Many cartoonists make the mistake of believing that there is a Webtoon Safe Playground Policy on some other site than their own. This isn’t true. Every site has its own set of policies, but there is no such thing as a Webtoon Safe Playground Policy.
Cartoonists should not be using the cartoons or their content to endorse products for business purposes, although cartoonists who are being paid for their cartoons should never endorse products themselves. Cartoonists who want to use their cartoons in promotional activities, but do not want to use their cartoons to endorse a specific product, can use the terms “free drawing” instead of “brand endorsement.” To do this, they must state clearly that the product in question is not sponsored by them and does not have their approval. In many cases, this will save the cartoonist from any legal problems, such as having to change the cartoon or disown it.
It has come to our attention that a certain webtoon site has made some very specific claims that are not true and would imply that all webtoons are somehow “tainted.” These claims include “Webtoon Online: Comic Book to Sell Or Endorse?” On the webtoon site, an author goes on to say: 토렌트 접속주소
Since so many people come to these Webtoons from TV, this is a pretty blatant attempt to sell “something” to a very large number of users. The writer is obviously being deceptive and trying to steer people toward something.

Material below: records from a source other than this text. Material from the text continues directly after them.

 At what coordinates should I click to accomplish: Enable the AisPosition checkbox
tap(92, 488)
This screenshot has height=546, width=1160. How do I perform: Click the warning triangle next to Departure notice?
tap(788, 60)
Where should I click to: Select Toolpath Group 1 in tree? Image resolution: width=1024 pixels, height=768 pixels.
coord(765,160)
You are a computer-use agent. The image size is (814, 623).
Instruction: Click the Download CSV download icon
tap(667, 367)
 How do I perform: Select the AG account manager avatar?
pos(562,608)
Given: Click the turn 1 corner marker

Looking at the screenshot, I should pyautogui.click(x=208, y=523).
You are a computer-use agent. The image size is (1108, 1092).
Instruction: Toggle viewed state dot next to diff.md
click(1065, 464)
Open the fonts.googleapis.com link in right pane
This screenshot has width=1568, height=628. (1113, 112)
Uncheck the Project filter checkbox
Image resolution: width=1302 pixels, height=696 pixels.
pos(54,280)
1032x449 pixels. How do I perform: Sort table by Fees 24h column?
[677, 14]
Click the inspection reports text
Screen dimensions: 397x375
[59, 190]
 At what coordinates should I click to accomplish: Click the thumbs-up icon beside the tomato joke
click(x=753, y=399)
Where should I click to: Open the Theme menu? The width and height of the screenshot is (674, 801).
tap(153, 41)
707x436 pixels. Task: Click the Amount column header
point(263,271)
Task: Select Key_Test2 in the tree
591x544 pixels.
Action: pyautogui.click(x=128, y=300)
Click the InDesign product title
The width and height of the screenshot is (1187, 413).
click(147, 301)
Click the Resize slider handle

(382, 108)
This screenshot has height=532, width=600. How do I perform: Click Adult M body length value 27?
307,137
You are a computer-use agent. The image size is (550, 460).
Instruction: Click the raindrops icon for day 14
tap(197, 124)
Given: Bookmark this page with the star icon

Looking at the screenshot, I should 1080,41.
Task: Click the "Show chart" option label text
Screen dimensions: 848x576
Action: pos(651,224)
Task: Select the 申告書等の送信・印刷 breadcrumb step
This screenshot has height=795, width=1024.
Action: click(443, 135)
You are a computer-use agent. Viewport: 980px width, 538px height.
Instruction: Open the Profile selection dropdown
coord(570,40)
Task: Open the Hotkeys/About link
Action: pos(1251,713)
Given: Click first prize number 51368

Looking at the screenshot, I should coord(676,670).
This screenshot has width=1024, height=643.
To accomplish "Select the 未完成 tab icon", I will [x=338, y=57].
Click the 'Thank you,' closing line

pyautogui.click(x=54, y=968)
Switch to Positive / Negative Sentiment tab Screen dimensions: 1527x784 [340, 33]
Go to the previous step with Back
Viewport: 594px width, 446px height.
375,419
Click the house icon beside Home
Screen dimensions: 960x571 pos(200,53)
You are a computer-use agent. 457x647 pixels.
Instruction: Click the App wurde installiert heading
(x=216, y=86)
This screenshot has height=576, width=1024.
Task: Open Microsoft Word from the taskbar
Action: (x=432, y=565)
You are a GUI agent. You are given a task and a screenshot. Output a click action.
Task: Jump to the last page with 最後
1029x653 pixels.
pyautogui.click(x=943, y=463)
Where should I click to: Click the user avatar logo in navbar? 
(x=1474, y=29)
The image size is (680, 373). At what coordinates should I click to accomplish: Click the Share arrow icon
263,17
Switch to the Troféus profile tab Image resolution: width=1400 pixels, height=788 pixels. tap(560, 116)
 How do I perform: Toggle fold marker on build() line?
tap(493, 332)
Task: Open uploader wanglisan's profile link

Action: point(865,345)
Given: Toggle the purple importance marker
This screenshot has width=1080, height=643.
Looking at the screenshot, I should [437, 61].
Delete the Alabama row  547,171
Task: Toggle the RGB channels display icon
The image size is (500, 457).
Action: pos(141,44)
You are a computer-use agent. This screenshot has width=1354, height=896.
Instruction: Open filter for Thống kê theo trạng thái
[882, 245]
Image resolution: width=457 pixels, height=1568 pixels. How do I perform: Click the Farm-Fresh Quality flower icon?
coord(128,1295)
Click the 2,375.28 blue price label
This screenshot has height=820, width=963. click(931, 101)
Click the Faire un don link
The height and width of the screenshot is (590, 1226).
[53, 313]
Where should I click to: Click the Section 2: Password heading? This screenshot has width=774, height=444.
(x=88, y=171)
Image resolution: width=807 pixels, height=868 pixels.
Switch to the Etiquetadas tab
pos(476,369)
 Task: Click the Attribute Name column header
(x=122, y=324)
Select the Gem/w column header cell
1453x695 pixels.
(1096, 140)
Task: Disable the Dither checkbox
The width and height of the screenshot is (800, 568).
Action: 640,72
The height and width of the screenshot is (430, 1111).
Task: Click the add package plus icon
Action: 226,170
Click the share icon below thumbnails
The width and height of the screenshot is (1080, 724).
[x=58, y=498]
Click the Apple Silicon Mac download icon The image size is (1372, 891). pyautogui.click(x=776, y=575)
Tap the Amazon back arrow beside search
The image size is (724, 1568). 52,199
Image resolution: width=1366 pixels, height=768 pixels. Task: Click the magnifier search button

This author states that webtoons are “from TV.” In fact, that statement is true, as many webtoons come from movies, but not all webtoons are movie versions of comics. Most webtoons are entirely original webcomics.
Many webtoons contain animated commercials or infomercials, which are completely inappropriate for children. Additionally, you are free to read the comic and see what it is about, as long as you don’t purchase the product being promoted.
When we began investigating this claim, we found it on a blog that was posted by an advertiser on another cartoon publisher’s site. Webtoon’s Content Rules on cartooning already stated that webtoons could not contain commercials or any other form of advertising, even if the ad was embedded into the comic, but this author just wanted more evidence to back up their claim. We also noticed that the blog said “clearly” and that we could read the entire post.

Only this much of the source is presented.